April 20, 2009. Every thing I had done since last October revolved around what would happen on this day. And I mean everything.
But before I could even get to those 26.2 miles, I would have to first train hundreds of miles on rock hard asphalt, drink gallons of Gatorade and eat hundreds of jelly beans. I would have to teach my head and my heart to tough it out while trying to ease my body into the pain it would feel.
After Wellesley, the course got more difficult. The famous rolling hills of Newton began to take their toll on my quads which were very fatigued from the fast downhill miles at the beginning of the course. To be honest, the famed Heartbreak Hill at mile 20 was the easiest of the hills. I wasn’t even sure I was on it because it seemed so small. Although it didn’t seem very big, it still hurt.
They never saw me either because the guy in the tutu distracted them.

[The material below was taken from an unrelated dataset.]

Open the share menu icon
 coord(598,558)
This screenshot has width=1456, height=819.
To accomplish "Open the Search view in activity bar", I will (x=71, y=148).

The fatigue and pain in my legs was getting worse. My form was deteriorating rapidly to a pathetic shuffle.
The thought of anymore Gatorade was nauseating. The familiar buildings of downtown did not seem to be getting any closer. I began to get passed by more runners than I was passing, including an older man decked out in a pink tutu and leotard. I stopped looking at my watch and focused just on getting through it. But soon enough, I was on the streets of downtown surrounded by the tall building and even bigger and louder crowds. The finish line was getting closer and after a couple of turns was in sight.
The last two-tenths of the last mile were glorious but excruciatingly painful. I willed my legs to move a little faster. I willed my arms to pump a little harder. I willed back the tears of exhaustion and joy. I even willed out a smile and victory thumbs-up as I crossed the finish line in 3:48:35. I don’t know what place I came in. I don’t know who beat me. I don’t know who I beat. Because the Boston Marathon for me, was not a race against the other 26,000 runners. It wasn’t even a race against the clock. It is a very personal race against the pain and fatigue, a personal race of hard work and diligent training, a personal race made better by the encouragement of friends and family, a personal race to overcome and conquer one of the world’s greatest marathons.Official finish time: 3:48:35.